▼▼▼
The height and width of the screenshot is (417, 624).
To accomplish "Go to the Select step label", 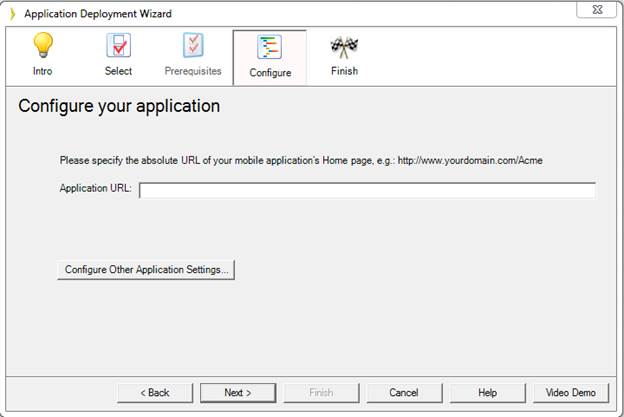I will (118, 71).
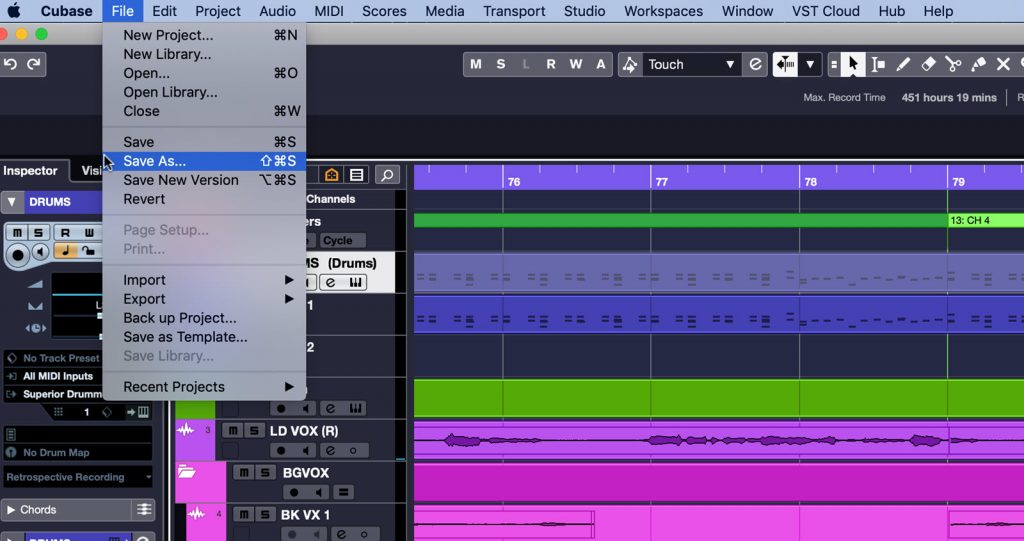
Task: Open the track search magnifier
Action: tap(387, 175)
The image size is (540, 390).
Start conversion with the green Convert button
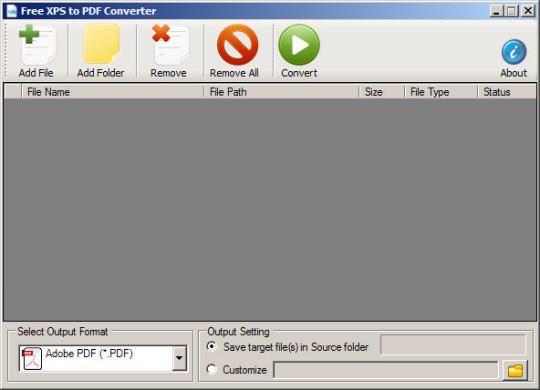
▲▲▲
• PROBLEM:
In your reply, please set down exactly the lines from the one containing "The image size is (540, 390)." through the end of the records, with the pictures left out.

• SOLUTION TO THE PROBLEM:
The image size is (540, 390).
Start conversion with the green Convert button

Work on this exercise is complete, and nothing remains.